ANLÄßLICH DES 24. MEETINGS FÜR DIE FREUNDSCHAFT
ZWISCHEN DEN VÖLKERN (RIMINI, 24.-31. AUGUST 2003)

 

Exzellenz!

Auch in diesem Jahr möchte der Heilige Vater Ihnen, den Organisatoren und allen Teilnehmern am »Meeting für die Freundschaft zwischen den Völkern« seinen herzlichen Gruß übermitteln.

1. Das für das diesjährige Treffen gewählte Thema ist Psalm 34 entnommen: »Wer ist der Mensch, der das Leben liebt und gute Tage zu sehen wünscht?« Es handelt sich um eine Frage, die zum Nachdenken anregt. Über weite Teile seiner Existenz ist der Mensch nahezu unempfänglich für seine Berufung zu wahrer Glückseligkeit, eine Berufung, die seinem Bewußtsein innewohnt; er wird gewissermaßen »abgelenkt« von den zahlreichen Beziehungen zur Wirklichkeit, und sein inneres Ohr scheint nicht mehr reagieren zu können.

Es kommen uns die Worte Jesajas in den Sinn: »Niemand ruft deinen Namen an, keiner rafft sich dazu auf, festzuhalten an dir. Denn du hast dein Angesicht vor uns verborgen und hast uns der Gewalt unserer Schuld überlassen« (Jes 64,6). Der Prophet beleuchtet die Wurzel jenes Unbehagens, das von der Frage des Psalms hervorgerufen wird, und fährt dann fort: »Ich wäre zu erreichen gewesen für die, die nicht nach mir fragten, ich wäre zu finden gewesen für die, die nicht nach mir suchten. Ich sagte zu einem Volk, das meinen Namen nicht anrief: Hier bin ich, hier bin ich« (Jes 65,1).

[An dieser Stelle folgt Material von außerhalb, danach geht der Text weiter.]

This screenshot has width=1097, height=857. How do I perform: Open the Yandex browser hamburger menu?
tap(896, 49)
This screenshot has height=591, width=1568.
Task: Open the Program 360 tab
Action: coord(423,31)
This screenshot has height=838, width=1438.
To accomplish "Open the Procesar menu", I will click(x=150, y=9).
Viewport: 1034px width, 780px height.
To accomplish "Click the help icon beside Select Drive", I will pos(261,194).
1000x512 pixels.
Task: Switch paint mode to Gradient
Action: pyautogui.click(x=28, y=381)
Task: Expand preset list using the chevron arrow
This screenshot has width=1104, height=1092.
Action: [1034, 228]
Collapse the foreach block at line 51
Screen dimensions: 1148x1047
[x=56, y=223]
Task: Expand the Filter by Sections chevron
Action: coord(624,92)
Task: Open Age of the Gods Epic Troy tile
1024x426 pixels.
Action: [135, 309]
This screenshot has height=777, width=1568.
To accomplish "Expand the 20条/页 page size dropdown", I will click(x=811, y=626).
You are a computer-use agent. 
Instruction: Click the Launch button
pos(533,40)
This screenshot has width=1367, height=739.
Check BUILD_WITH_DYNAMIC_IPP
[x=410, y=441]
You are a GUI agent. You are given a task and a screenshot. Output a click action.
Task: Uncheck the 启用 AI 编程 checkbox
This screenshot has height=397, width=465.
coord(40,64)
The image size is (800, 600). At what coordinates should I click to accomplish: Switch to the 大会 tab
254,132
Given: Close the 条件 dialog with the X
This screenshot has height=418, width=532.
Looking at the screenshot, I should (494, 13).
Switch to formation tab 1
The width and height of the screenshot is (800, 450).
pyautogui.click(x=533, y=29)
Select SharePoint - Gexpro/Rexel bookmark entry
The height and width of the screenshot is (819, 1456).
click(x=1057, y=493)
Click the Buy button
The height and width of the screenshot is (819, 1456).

Dieses Wort des Propheten ist wahrscheinlich der beste Kontrapunkt zum Thema des Meetings. Gott schreitet ein, er rüttelt den auf sich selbst zurückgebeugten Menschen wach, der von seiner eigenen Bosheit benebelt ist, er zeigt sich ihm und versucht wiederholt, seine Aufmerksamkeit zu erregen. Die Beharrlichkeit Gottes, der sich liebevoll einem Kind offenbart, dessen Leben abzudriften droht, ist ein anrührendes Geheimnis der Barmherzigkeit und Unentgeltlichkeit.

2. Die Welt, die die Menschheit vor allem in den vergangenen Jahrhunderten aufgebaut hat, tendiert oft dazu, in den Menschen die natürliche Sehnsucht nach Glück zu verdunkeln und jene »Zerstreuung« zu verstärken, der sie aufgrund der ihnen wesenseigenen Schwachheit zu verfallen drohen. Die heutige Gesellschaft fördert jene Art von Verlangen, das durch psychologische und soziologische Normen kontrolliert und somit häufig gewinnbringend oder zur Erlangung von Zustimmung und Anklang eingesetzt wird. Eine Vielzahl von Wünschen hat jene Sehnsucht ersetzt, die Gott der menschlichen Person ins Herz gelegt hat, damit sie Ihn suche und in Ihm allein volle Erfüllung und Frieden finde. Partielle Wünsche, die gesteuert werden von machtvollen Mitteln, die in der Lage sind, unser Bewußtsein zu beeinflussen, werden zu Zentrifugalkräften, die den Menschen immer mehr von sich selbst entfernen, ihn unzufrieden und mitunter sogar gewalttätig machen.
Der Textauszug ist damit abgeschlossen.